Category Archives: GoLang

Crawl and save a website as PDF files

The web is constantly changing and sometimes sites are deleted as the business or people behind it moves on. Recently we removed a few sites as we were doing maintenance and updates on the many sites we run at work. Some of them had interesting content – for personal or professional reasons, and we wanted to make a static copy of the sites before deleting the sites completely.

I have not found any easy, simple and well-working software, which can produce and an all-inclusive downloaded copy of a website (including all resources sourced from CDNs and 3rd party sites (to actually make them browsable offline). As I needed to make the copy reasonable fast, I choose to try to capture the contents of the site (a text/article heavy site) as PDFs.

My solution was to (try to) crawl all links on the site (to pages on the site) and feed all the URLs to a browser for rendering and generating a PDF.
This is a rough overview of what it took.

Crawling the site, finding links

Go seems an interesting language and as it seems the Cooly package was suited to help do the job – and actually does most of the work, and the script needed (which found 500+ pages on the site I crawled) looks something like this (in Go – 1.8):

package main
 
import (
    "fmt"
    "os"
    "github.com/gocolly/colly"
)
 
func main() {
    // Instantiate default collector
    website := os.Args[1]
 
    c := colly.NewCollector(
        colly.AllowedDomains(website),
    )
 
    // On every a element which has href attribute call callback
    c.OnHTML("a[href]", func(e *colly.HTMLElement) {
        link := e.Attr("href")
        c.Visit(e.Request.AbsoluteURL(link))
    })
 
    c.OnRequest(func(r *colly.Request) {
        fmt.Println(r.URL.String())
    })
    c.Visit("https://" + website)
}

It assumes the site is running HTTPS and takes the domain name (a FQDN) as the first and only parameter and should be piped into a file, which will have the complete list of all URLs (one URL on every line). Run the script without piping to a file to see the output on STDOUT and validate it seems to work as expected.

Printing a PDF from each URL on the site

Next step is to generate a PDF from a URL. There are a few different options to do this.
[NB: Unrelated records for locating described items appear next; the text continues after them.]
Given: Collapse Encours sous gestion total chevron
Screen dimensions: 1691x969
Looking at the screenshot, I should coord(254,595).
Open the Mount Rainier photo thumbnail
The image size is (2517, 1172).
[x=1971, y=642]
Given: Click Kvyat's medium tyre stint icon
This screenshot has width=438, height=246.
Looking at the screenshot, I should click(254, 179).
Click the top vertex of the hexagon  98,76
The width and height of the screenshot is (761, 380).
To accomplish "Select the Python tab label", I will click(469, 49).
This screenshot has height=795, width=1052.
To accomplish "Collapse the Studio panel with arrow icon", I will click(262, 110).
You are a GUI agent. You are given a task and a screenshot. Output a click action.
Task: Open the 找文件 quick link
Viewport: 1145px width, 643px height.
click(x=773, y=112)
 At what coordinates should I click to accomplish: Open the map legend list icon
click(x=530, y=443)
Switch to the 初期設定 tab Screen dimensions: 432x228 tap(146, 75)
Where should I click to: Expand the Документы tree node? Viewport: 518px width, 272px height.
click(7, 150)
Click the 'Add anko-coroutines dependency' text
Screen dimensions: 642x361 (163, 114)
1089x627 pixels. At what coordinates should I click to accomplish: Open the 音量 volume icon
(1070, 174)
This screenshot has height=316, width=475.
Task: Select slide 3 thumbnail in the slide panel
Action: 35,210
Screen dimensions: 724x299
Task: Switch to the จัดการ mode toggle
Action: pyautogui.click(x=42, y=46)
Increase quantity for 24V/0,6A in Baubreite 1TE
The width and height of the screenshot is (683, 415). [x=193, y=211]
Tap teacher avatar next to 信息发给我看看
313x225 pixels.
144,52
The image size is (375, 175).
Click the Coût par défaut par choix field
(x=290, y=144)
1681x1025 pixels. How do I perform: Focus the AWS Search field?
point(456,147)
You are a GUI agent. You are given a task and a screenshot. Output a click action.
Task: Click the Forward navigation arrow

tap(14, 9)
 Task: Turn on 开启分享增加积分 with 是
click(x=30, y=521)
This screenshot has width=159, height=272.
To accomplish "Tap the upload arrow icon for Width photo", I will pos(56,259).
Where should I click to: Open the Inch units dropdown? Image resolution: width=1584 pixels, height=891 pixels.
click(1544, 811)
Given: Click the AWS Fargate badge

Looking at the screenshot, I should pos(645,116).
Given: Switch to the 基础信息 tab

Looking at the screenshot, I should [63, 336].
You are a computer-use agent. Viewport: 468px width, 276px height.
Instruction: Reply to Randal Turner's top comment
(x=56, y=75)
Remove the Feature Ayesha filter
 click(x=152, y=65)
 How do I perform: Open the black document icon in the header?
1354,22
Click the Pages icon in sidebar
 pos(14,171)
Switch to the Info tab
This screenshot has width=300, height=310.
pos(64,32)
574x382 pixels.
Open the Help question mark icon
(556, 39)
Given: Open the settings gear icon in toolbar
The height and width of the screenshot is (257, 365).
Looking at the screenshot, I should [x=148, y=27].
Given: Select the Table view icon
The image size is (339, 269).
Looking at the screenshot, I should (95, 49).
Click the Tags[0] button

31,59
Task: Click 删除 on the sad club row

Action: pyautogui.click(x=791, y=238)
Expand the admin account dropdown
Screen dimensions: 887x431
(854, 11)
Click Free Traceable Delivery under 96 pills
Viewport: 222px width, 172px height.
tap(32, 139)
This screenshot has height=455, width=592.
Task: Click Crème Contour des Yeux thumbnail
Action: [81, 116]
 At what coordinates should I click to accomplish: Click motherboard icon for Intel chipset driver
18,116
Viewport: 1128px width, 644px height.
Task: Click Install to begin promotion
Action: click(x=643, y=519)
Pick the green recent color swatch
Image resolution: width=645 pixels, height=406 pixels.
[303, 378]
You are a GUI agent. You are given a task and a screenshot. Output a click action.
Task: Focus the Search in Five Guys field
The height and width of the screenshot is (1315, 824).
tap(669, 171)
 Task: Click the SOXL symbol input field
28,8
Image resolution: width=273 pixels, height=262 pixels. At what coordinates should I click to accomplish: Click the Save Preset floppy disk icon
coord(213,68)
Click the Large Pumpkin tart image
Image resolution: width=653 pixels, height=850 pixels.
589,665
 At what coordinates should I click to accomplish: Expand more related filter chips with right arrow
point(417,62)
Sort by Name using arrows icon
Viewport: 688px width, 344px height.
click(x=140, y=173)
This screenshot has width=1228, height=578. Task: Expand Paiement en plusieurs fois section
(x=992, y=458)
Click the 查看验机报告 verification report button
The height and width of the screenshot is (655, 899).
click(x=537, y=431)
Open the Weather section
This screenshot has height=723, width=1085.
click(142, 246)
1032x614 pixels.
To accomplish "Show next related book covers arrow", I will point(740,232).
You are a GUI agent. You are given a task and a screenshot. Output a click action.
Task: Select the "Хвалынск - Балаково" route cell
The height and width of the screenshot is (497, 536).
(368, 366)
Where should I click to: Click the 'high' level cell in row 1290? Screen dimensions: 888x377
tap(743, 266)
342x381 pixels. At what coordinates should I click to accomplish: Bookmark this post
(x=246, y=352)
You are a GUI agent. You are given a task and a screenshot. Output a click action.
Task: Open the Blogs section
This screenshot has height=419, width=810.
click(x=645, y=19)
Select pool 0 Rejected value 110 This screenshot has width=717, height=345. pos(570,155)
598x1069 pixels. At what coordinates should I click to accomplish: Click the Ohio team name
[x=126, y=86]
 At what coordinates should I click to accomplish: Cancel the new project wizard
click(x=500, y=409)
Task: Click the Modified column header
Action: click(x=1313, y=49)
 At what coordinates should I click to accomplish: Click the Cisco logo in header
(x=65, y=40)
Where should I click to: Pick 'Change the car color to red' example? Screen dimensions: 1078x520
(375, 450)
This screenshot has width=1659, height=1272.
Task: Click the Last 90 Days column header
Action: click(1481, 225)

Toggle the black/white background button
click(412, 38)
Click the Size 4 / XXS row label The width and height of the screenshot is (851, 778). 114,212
My main criteria were to find something which could work as part of a batch job as I had hundreds of URLs to visit and “PDF’ify”. Google Chrome supports doing the job – like this (from the shell):

	google-chrome --headless --disable-gpu --print-to-pdf=output.pdf https://google.com/

This line should generate a PDF file called output.pdf of the Google.com front page.

Putting it all together

So with the above to pieces in place, the rest is just about automating the job which a small batch job was put together todo:

#!/bin/bash
go1.8 run crawler.go example.com > example.com.txt
 
for url in $(cat example.com.txt); do
	filename=${url//\//_}
	filename=${filename/\?//_}
	filename=${filename//:/_}
	filename=${filename//\//_}
	google-chrome --headless --disable-gpu --print-to-pdf=$filename.pdf $url
done

This is a rought job. The filenames of the generated PDF files are based on the original URL, but not pretty and could probably be much nicer with a little tinkering, but with a few hours playing around, I had a passable copy of the hundres of pages on the website as individual PDFs.